== Segment start ==

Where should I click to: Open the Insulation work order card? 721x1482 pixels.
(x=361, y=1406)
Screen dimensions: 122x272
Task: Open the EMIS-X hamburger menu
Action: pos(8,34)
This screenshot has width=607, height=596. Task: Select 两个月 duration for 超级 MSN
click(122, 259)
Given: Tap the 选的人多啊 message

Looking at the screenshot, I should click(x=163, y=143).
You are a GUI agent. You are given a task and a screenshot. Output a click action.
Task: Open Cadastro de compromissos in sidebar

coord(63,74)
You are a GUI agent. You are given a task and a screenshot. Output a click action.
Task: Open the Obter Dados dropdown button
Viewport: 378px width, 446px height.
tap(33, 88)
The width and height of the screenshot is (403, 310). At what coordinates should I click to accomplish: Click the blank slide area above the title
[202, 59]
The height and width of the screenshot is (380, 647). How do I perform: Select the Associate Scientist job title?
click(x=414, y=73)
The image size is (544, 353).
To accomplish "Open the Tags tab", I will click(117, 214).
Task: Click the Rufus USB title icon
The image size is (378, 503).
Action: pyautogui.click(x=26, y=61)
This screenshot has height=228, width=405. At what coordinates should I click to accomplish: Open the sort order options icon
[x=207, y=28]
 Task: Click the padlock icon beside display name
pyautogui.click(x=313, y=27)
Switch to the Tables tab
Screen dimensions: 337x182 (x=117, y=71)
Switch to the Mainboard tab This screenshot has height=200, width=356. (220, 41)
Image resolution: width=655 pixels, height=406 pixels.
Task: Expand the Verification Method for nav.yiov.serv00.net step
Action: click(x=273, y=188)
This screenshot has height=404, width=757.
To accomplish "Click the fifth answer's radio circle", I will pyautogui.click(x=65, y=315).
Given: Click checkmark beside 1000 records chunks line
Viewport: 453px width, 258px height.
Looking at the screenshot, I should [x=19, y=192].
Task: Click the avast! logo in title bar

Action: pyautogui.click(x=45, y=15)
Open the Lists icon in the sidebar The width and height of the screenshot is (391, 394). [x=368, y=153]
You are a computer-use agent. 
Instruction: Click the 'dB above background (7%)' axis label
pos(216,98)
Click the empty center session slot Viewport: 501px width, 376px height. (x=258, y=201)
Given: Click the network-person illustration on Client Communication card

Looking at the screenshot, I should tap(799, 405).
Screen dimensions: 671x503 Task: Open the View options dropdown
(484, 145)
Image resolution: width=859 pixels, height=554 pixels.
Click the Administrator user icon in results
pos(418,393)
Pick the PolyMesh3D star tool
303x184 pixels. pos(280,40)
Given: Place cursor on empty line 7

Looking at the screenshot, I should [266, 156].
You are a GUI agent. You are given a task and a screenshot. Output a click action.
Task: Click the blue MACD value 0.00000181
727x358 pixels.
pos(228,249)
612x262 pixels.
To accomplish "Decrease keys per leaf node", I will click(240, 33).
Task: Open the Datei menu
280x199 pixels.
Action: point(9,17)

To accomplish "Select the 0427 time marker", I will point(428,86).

== Segment end ==

• TASK REQUIREMENTS: List each line of the entries that holds the string "will".

• RESPONSE TO THE EXERCISE:
To accomplish "Open the Tags tab", I will click(117, 214).
To accomplish "Click the fifth answer's radio circle", I will pyautogui.click(x=65, y=315).
To accomplish "Decrease keys per leaf node", I will click(240, 33).
To accomplish "Select the 0427 time marker", I will point(428,86).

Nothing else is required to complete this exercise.